Configuration values are parsed out of backend/.env using Pydantic Settings:

  • GROQ_API_KEY: API authentication key.
  • GROQ_MODEL: Core responding model (default: llama-3.1-8b-instant).
  • GROQ_FALLBACK_MODELS: List of alternate models to use when rate limits are hit.
  • CHROMA_PERSIST_DIRECTORY: Output location storing the vector database (default: ./chroma_db).
  • CHROMA_COLLECTION_NAME: Database collection namespace.
  • EMBEDDING_MODEL: Name of the embedding model to load.
  • RETRIEVAL_TOP_K: Number of context blocks to return (default: 5).
  • CHUNK_SIZE: Limit of character lengths per slice (default: 700).
  • CHUNK_OVERLAP: Overlap between adjacent paragraph segments (default: 100).
  • MAX_HISTORY_TURNS: Maximum chat history depth kept in session memory (default: 10 turns).
  • CORS_ORIGINS: Comma-separated allowed browser origins.
  • CEREBRAS_API_KEY / GEMINI_API_KEY: Optional free fallback LLM providers (skipped when empty).
  • SMTP_USER / SMTP_PASSWORD / SMTP_HOST / SMTP_PORT: Email delivery; empty credentials = simulation mode.
  • EMAIL_OVERRIDE_TO: Force-routes all outgoing mail to a test inbox (empty = real recipient).
  • ADMIN_TOKEN: Required header token for POST /ingest; empty = endpoint disabled.
  • RATE_LIMIT_CHAT_PER_MINUTE (default 20/IP), EMAIL_MAX_PER_SESSION (5), EMAIL_MAX_PER_DAY (50): Abuse/cost guards.
  • RESPONSE_CACHE_TTL_SECONDS (3600) / RESPONSE_CACHE_MAX_ENTRIES (200): First-turn answer cache.
  • SESSION_IDLE_TTL_SECONDS (21600) / MAX_SESSIONS (1000): Session memory bounds.

See DEPLOYMENT.md for local-vs-production values and the deploy workflow.

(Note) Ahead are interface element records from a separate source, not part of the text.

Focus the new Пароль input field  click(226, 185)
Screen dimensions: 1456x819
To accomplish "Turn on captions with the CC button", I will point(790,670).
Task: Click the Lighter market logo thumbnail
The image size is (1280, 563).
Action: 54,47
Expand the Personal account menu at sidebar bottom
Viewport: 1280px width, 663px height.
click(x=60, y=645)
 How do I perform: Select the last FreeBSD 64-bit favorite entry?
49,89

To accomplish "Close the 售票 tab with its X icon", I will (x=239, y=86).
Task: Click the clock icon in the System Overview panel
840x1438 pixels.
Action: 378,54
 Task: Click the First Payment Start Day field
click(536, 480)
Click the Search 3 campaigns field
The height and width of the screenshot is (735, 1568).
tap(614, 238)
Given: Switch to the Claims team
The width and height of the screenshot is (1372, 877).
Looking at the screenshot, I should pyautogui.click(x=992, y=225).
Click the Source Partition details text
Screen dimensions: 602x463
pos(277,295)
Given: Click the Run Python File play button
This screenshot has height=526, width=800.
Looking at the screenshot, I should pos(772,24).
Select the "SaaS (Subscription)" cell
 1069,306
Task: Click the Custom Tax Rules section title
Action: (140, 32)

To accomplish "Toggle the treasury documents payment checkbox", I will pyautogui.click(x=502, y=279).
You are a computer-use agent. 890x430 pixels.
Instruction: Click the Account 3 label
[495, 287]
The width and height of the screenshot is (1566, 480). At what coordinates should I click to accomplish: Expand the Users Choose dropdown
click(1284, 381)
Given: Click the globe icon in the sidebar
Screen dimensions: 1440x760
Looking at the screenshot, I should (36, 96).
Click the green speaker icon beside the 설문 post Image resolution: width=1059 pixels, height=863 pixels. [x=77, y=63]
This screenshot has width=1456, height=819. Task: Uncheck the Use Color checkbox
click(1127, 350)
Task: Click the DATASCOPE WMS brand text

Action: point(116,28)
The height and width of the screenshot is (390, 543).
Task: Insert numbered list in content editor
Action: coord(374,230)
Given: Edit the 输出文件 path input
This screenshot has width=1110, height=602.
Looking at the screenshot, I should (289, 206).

8. Rationale Behind Core Design Decisions

  1. Rule-Based Intent Classifier (intent_service.py): By routing informational questions (like team profiles or product features) through a quick, regex-based router, the application responds instantly with beautiful interactive grid cards, saving API tokens and avoiding hallucination.
  2. Groq with Fallback Chains: Ollama runs too slowly on standard developer CPUs without dedicated GPUs. Groq's custom hardware infrastructure ensures responses return in under a second. The fallback chain makes sure rate limits do not break the demo.
  3. No Large Frameworks (LangChain / LlamaIndex): This RAG system is written directly in lightweight, transparent services. The entire pipeline remains easy to debug, extend, and trace.
  4. Heading-Aware Markdown Chunking: Rather than breaking sections in the middle of sentences based on character limits, the ingestion module splits on heading structures. This keeps each document section unified and ensures context labels are accurate.

9. Development Guidelines & Best Practices

  1. Maintain Type Safety: When updating APIs, verify that models in backend/app/models/schemas.py match interface structures in frontend/src/types/chat.ts.
  2. Preserve Service Singletons: Instantiating services directly inside routes is an anti-pattern. Always retrieve shared singletons via the get_* factory methods.
  3. Run Re-Ingestion When Changing Embedding Models: Changing the model type changes the dimensions of vectors, which will cause ChromaDB query failures if the index is not rebuilt. Run the ingestion script again to clear and rebuild the database.
  4. Keep Context Limits In Mind: Modify the MAX_HISTORY_TURNS if long-context query issues arise, and always enforce task prefixes ("query: " / "passage: ") when modifying similarity query strategies.